Quantum Optical Metrology of Correlated Phase and Loss

TL;DR

This paper explores how non-classical quantum optical techniques can enhance the precision of absorption measurements by reducing statistical noise below the shot-noise limit, applicable to various systems including biological samples.

Contribution

It derives fundamental limits and practical strategies for quantum-enhanced absorption measurements, linking absorption and lossy phase shift measurements for improved precision.

Findings

Non-classical techniques can surpass shot-noise limit in absorption measurements.

A practical strategy is provided for reducing statistical noise.

Absorption and lossy phase shift measurements share similar precision enhancement scope.

Abstract

Optical absorption measurements characterize a wide variety of systems from atomic gases to \emph{in-vivo} diagnostics of living organisms.
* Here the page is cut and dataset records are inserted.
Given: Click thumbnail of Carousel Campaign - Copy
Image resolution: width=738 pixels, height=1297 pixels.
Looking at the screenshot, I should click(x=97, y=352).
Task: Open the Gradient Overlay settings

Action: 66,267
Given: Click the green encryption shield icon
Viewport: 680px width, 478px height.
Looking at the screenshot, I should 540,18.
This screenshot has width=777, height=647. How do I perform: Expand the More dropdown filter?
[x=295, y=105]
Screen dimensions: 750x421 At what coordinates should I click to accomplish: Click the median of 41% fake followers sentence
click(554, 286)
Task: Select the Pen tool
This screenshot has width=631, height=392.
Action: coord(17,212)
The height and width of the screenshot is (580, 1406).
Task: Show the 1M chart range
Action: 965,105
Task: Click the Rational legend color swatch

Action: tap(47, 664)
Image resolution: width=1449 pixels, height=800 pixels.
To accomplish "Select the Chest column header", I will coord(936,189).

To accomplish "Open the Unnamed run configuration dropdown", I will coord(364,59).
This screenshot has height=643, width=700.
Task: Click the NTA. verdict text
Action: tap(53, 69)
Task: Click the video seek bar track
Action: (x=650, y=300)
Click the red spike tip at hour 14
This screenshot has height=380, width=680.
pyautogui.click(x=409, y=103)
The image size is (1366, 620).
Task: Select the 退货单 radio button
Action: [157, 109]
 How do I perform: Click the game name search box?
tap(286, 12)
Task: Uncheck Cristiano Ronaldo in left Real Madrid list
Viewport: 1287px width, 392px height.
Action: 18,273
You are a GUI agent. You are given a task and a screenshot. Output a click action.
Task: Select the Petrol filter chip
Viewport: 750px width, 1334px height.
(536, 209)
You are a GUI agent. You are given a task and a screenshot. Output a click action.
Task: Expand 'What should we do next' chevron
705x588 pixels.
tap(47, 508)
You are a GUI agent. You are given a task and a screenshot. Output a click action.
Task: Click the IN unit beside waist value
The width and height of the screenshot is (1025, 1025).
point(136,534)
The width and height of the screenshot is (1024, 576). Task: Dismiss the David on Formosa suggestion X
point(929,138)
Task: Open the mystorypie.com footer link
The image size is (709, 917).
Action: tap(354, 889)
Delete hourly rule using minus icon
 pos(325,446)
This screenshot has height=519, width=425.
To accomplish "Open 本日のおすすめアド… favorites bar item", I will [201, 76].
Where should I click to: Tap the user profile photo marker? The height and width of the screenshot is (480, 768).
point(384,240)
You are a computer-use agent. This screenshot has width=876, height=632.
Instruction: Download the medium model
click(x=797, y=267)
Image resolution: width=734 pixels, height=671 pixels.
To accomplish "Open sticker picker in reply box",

Here we study the potential of non-classical techniques to reduce statistical noise below the shot-noise limit in absorption measurements with concomitant phase shifts imparted by a sample. We consider both cases where there is a known relationship between absorption and a phase shift, and where this relationship is unknown. For each case we derive the fundamental limit and provide a practical strategy to reduce statistical noise. Furthermore, we find an intuitive correspondence between measurements of absorption and of lossy phase shifts, which both show the same scope for precision enhancement. Our results demonstrate that non-classical techniques can aid real-world tasks with present-day laboratory techniques.